Saved entries:
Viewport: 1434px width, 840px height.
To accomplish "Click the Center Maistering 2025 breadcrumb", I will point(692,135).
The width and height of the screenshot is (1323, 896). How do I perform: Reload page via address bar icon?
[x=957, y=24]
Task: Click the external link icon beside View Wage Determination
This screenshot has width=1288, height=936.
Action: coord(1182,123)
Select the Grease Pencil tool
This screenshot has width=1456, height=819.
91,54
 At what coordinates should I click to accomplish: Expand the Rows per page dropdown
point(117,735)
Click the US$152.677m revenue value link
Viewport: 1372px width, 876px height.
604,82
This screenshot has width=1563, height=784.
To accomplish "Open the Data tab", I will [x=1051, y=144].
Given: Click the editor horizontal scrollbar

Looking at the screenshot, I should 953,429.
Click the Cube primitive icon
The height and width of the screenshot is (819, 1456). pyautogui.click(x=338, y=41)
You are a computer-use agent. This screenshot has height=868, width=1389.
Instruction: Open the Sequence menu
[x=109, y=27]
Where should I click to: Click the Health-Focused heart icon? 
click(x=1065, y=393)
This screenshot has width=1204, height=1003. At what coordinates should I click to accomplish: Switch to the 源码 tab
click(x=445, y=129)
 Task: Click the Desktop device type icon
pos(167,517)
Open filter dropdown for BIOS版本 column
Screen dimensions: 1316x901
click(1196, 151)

Task to carry out:
Those lines of the records that contain the string "will" should be identified and copied.

Response for this exercise:
To accomplish "Click the Center Maistering 2025 breadcrumb", I will point(692,135).
To accomplish "Open the Data tab", I will [x=1051, y=144].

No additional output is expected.